(c) 2013, Bloomberg News.
(c) 2013, Bloomberg News.
I pull a 2014 BMW M6 Gran Coupe, costing $131,000, into a New Jersey parking lot next to a rare $173,000 Audi R8 convertible supercar.
My four-door BMW is brilliantly blue, very beautiful and bad to the bone. I return an hour later to find the owners of the exotic R8 crouching next to it, checking out the shiny alloy rims. They are apparently in agreement.
"Tell me this car is yours," exclaims one. "It is awesome." They rhapsodize about the size of the wheels (20 inches), the horsepower (560) and zero to 60 speed (4.1 seconds). I try to steer the conversation to the R8 Spyder, one of my favorite convertibles, but no. It is the BMW they are entranced with.
I totally understand. This is the most gorgeous, desirable car from BMW in a long time. And since it's got four doors, the Gran Coupe gets a dose of practicality, too.
BMW's lineup is bewildering. The company's strategy of filling up every bit of white space in the market has given us any number of odd offerings, from the X6 crossover thing to brand-new i3 electric runabout.
The Gran Coupe is based off of the 6 Series, which is itself a niche car. The regular 6 is long and low, with two doors and back seats. It's a sensual object, long on style but short on utility, bought by the kind of driver who can name- check obscure fashion designers and star architects.
The 6 Series Gran Coupe ($78,000), counter-intuitively adds two side doors to the already sedan-like profile, officially making it a sedan.
(I won't even get into the Gran Coupe's ludicrous name, as by definition a coupe has two doors. BMW long ago exempted itself from a coherent naming strategy with models like the Z4 sDrive35is.)
The M6 Gran Coupe — stay with me — is the high-powered M version of the 6 Series Gran Coupe, with a headier engine, re- tuned suspension, bigger brakes and more aggressive body panels. Starting at $115,000, including a $1,000 gas guzzler tax, it is niche upon niche upon niche.
Almost 16 and a half feet long and 6.8 feet wide, the M6 Gran Coupe takes up a sizable footprint. The classic double- kidney grill is set above a trio of air-gulping intakes and headlamps located in the extreme top corners.

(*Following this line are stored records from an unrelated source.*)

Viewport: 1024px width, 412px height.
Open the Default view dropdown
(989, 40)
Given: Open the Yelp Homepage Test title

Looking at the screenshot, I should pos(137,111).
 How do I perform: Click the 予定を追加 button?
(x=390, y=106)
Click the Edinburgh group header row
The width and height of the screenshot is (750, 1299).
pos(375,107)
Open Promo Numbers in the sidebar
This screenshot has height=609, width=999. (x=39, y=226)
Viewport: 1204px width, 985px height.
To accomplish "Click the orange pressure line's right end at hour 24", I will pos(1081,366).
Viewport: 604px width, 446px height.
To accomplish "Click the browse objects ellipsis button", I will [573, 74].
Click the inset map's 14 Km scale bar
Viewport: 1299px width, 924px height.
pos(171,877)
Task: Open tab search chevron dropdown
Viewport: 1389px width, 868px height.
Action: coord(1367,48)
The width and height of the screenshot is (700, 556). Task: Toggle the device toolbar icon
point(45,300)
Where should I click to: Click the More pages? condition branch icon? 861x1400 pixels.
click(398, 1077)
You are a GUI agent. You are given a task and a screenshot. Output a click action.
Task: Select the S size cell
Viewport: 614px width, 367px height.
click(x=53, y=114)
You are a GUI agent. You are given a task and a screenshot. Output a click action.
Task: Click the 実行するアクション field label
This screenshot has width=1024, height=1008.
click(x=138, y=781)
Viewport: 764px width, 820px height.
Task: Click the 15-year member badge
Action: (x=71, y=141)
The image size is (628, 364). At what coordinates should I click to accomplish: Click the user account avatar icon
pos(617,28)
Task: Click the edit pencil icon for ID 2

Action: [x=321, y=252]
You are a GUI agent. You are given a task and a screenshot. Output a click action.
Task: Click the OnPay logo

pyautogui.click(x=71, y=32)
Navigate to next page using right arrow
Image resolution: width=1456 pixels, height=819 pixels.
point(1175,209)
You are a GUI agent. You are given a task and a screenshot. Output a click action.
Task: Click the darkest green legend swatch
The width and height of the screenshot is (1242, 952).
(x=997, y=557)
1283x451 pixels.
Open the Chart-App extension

The really good stuff happens along the side profile, where you get a sense of leanness and length. The double doors fill out the body in a pleasing way, with the rear door opening just ahead of the back wheel.
A vertical crease runs through the body and door handles; the skin sucks into the body below that. It is dramatic and interesting, full of tension that relieves itself as your eye skirts to the rear. If only Maserati was making cars as pretty these days.
The black carbon-fiber roof emphasizes the narrow strip of medal skimming over the top of the side windows. My test car was painted "San Marino," a crackling blue that shows off the lines to best effect. White has been the en-vogue color for too long, perhaps the result of the recession and car buyers not wanting to draw unwanted attention. Take one look at this shade and you'll think: Enough. Color is good.
There's plenty of leg room and decent headroom in back for two passengers. Trunk space is only adequate.
There's a reason a buyer is going for the M model: speed and power. BMW has long offered a speedy sedan — the M5. The M6 directly competes with it, sharing the same 4.4-liter twin-turbo V-8 with 502 pound-feet of torque.
The engine makes fine sounds when properly abused, and the car feels more like a hot rod than luxury sedan. My car had a splendid six-speed manual attached. How nice it is to use a clutch! Otherwise a seven-speed double-clutch automated manual is standard.
My test car also had carbon-ceramic brakes, an unnecessary $9,250 upcharge unless you're taking it to the racetrack (which you wouldn't). Like every 6 Series I've driven, the Gran Coupe is uncomfortable on very narrow roads, owing to its size and the inability to see the side fenders from the driver's seat. Also, given the sport suspension and big tires, the ride is punishing over rough pavement.
The car's speed and power may be the least interesting things about it. I couldn't stop thinking about the exterior, so I stopped in a bank parking lot to take another look.
A bank manager, a self-professed car lover, came outside to take a look. He called inside the bank, and soon we were joined by several co-workers who shared his passion.
I marveled at their interest. I've never been in a BMW that attracted more attention, or whose obscure specifications people knew so much about.
"The M6!" one young woman exclaimed. "It's got 560 horsepower, right?"